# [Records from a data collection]
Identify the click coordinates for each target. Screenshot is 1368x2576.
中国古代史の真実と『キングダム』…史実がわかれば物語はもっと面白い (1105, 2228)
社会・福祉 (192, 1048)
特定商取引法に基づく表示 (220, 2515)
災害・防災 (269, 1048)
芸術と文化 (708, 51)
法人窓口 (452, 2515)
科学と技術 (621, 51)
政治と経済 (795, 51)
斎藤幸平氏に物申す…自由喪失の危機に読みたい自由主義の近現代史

# [ASSIGNED TASK]
Could you return all the data above exactly as it appears?

# [SOLVED EXERCISE]
Identify the click coordinates for each target. Screenshot is 1368x2576.
中国古代史の真実と『キングダム』…史実がわかれば物語はもっと面白い (1105, 2228)
社会・福祉 (192, 1048)
特定商取引法に基づく表示 (220, 2515)
災害・防災 (269, 1048)
芸術と文化 (708, 51)
法人窓口 (452, 2515)
科学と技術 (621, 51)
政治と経済 (795, 51)
斎藤幸平氏に物申す…自由喪失の危機に読みたい自由主義の近現代史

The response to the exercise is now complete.